Le dernier projet de Benoîte Groult était de publier son « Journal d’Irlande ». Elle avait l’intention d’entrecroiser ses « Carnets de pêche » en Irlande où elle avait passé plus de vingt étés avec son mari Paul Guimard, et les passages de son Journal intime tenu conjointement. Elle avait commencé ce travail d’orfèvrerie littéraire, que la maladie et la mort l’ont empêchée de mener à son terme. C’est sa fille Blandine qui a choisi de mettre ses pas dans ceux de sa mère pour lui rendre le plus beau des hommages en la faisant revivre à travers ce livre posthume établi selon sa volonté.

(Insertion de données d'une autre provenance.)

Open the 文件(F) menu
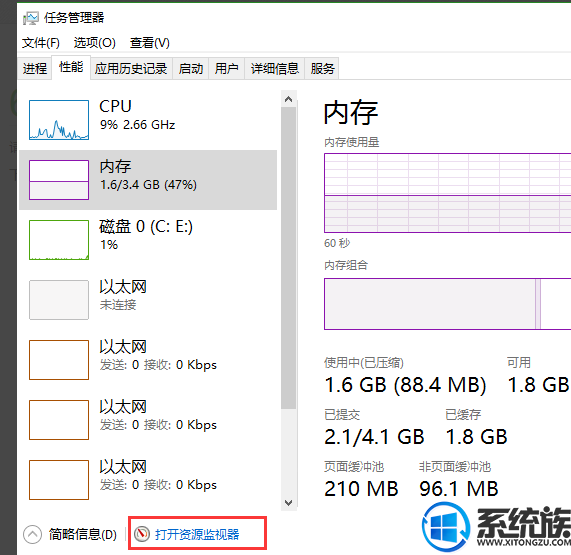tap(41, 43)
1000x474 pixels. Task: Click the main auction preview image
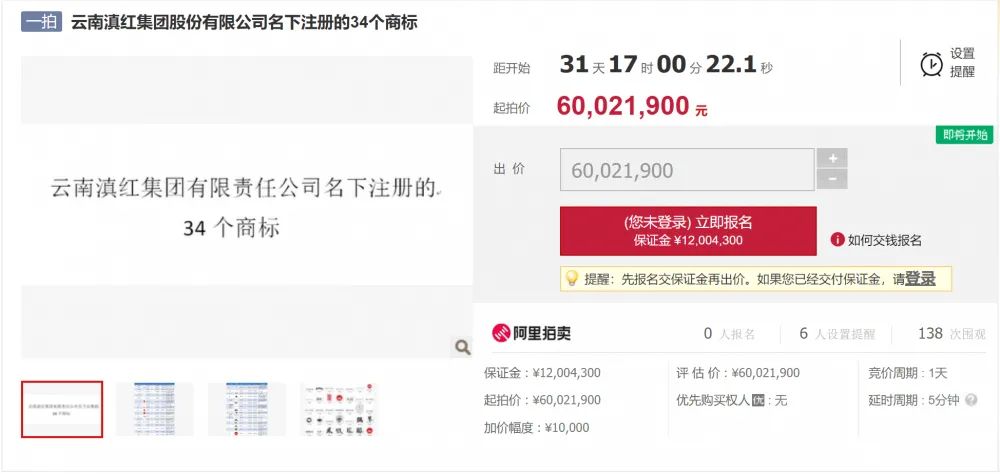coord(247,207)
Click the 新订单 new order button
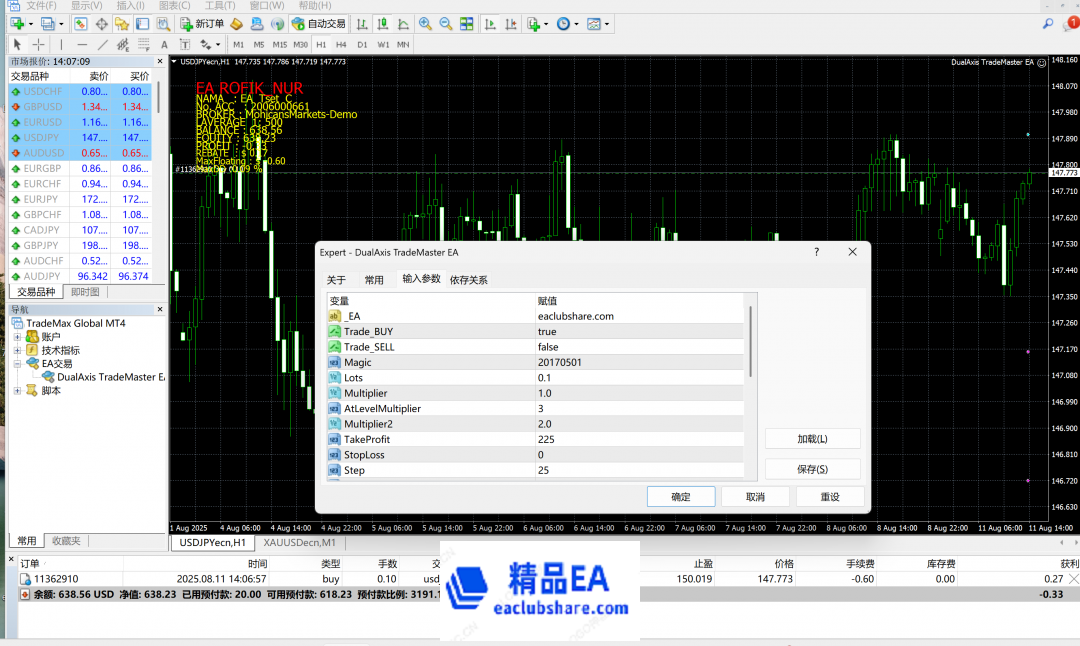The height and width of the screenshot is (646, 1080). point(202,23)
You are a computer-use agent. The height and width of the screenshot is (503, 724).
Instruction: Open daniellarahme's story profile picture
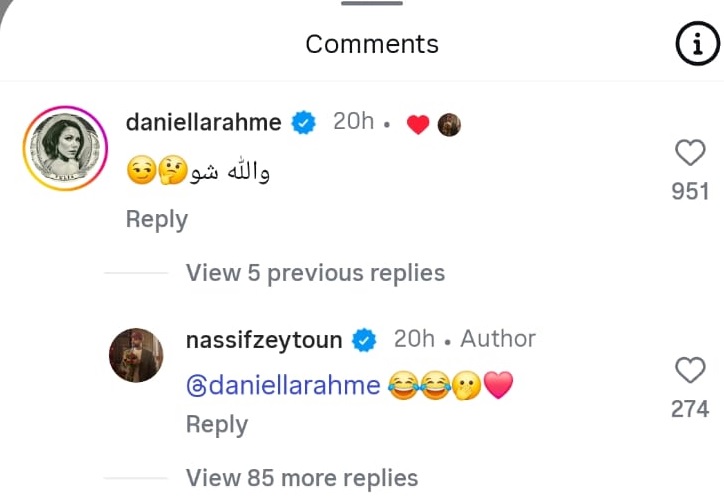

Le livre se présente comme un Journal tenu durant vingt-six étés, rythmé par une quadruple dramaturgie : l’installation en Irlande, la maison que Benoîte et Paul y achètent, la vie locale avec ses figures pittoresques, la passion de la pêche, de la mer, du bateau, des produits de la pêche à cuisiner, etc. L’expérience sans fard du trio amoureux dont la matière a donné lieu à la transposition fictionnelle de son best-seller Les vaisseaux du cœur : Benoîte tiraillée entre son mari Paul Guimard et Kurt, l’amant américain rencontré en 1945 et retrouvé dans les années 60. Elle s’éloigne de Paul sans parvenir à le quitter tandis que Kurt espérera en vain qu’elle divorce pour lui.
Les visiteurs de l’été dont elle dresse un portrait saisissant de justesse et, parfois, de rosserie : ses filles et leurs maris, les amis de passage (François Mitterrand, Régis Debray, les Badinter, Tabarly, les Fasquelle…) Le temps qui passe pour une femme qui se sent vieillir et qui vit un amour platonique avec un mari de son âge et un amour charnel avec un amant plus âgé qu’elle. Benoîte a 57 ans quand elle commence ce Journal et 83 ans quand il s’achève.